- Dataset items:
=== Section Start ===
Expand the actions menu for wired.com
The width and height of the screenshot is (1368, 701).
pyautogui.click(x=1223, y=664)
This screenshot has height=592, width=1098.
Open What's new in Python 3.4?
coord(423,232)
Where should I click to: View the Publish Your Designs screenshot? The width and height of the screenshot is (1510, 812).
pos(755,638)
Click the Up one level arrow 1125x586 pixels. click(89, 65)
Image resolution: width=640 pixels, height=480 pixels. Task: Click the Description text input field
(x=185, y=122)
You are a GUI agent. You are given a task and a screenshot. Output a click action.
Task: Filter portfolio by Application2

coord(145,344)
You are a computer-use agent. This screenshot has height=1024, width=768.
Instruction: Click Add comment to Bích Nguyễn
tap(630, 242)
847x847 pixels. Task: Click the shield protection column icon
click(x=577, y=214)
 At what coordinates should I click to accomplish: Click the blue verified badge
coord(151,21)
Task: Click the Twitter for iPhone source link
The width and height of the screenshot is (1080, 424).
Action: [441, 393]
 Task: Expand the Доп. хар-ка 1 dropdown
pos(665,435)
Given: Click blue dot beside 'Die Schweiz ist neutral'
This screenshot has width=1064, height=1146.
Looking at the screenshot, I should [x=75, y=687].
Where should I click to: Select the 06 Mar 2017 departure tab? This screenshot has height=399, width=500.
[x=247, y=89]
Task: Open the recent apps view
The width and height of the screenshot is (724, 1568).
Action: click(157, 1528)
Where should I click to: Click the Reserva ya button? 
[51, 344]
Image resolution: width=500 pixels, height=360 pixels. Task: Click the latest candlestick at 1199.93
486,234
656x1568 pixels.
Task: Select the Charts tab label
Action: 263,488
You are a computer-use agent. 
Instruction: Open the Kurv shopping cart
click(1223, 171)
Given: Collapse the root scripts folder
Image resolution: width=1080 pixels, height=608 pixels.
=== Section End ===
Your task is to give back every record exactly.

Expand the actions menu for wired.com
The width and height of the screenshot is (1368, 701).
pyautogui.click(x=1223, y=664)
This screenshot has height=592, width=1098.
Open What's new in Python 3.4?
coord(423,232)
Where should I click to: View the Publish Your Designs screenshot? The width and height of the screenshot is (1510, 812).
pos(755,638)
Click the Up one level arrow 1125x586 pixels. click(89, 65)
Image resolution: width=640 pixels, height=480 pixels. Task: Click the Description text input field
(x=185, y=122)
You are a GUI agent. You are given a task and a screenshot. Output a click action.
Task: Filter portfolio by Application2

coord(145,344)
You are a computer-use agent. This screenshot has height=1024, width=768.
Instruction: Click Add comment to Bích Nguyễn
tap(630, 242)
847x847 pixels. Task: Click the shield protection column icon
click(x=577, y=214)
 At what coordinates should I click to accomplish: Click the blue verified badge
coord(151,21)
Task: Click the Twitter for iPhone source link
The width and height of the screenshot is (1080, 424).
Action: [441, 393]
 Task: Expand the Доп. хар-ка 1 dropdown
pos(665,435)
Given: Click blue dot beside 'Die Schweiz ist neutral'
This screenshot has width=1064, height=1146.
Looking at the screenshot, I should [x=75, y=687].
Where should I click to: Select the 06 Mar 2017 departure tab? This screenshot has height=399, width=500.
[x=247, y=89]
Task: Open the recent apps view
The width and height of the screenshot is (724, 1568).
Action: click(157, 1528)
Where should I click to: Click the Reserva ya button? 
[51, 344]
Image resolution: width=500 pixels, height=360 pixels. Task: Click the latest candlestick at 1199.93
486,234
656x1568 pixels.
Task: Select the Charts tab label
Action: 263,488
You are a computer-use agent. 
Instruction: Open the Kurv shopping cart
click(1223, 171)
Given: Collapse the root scripts folder
Image resolution: width=1080 pixels, height=608 pixels.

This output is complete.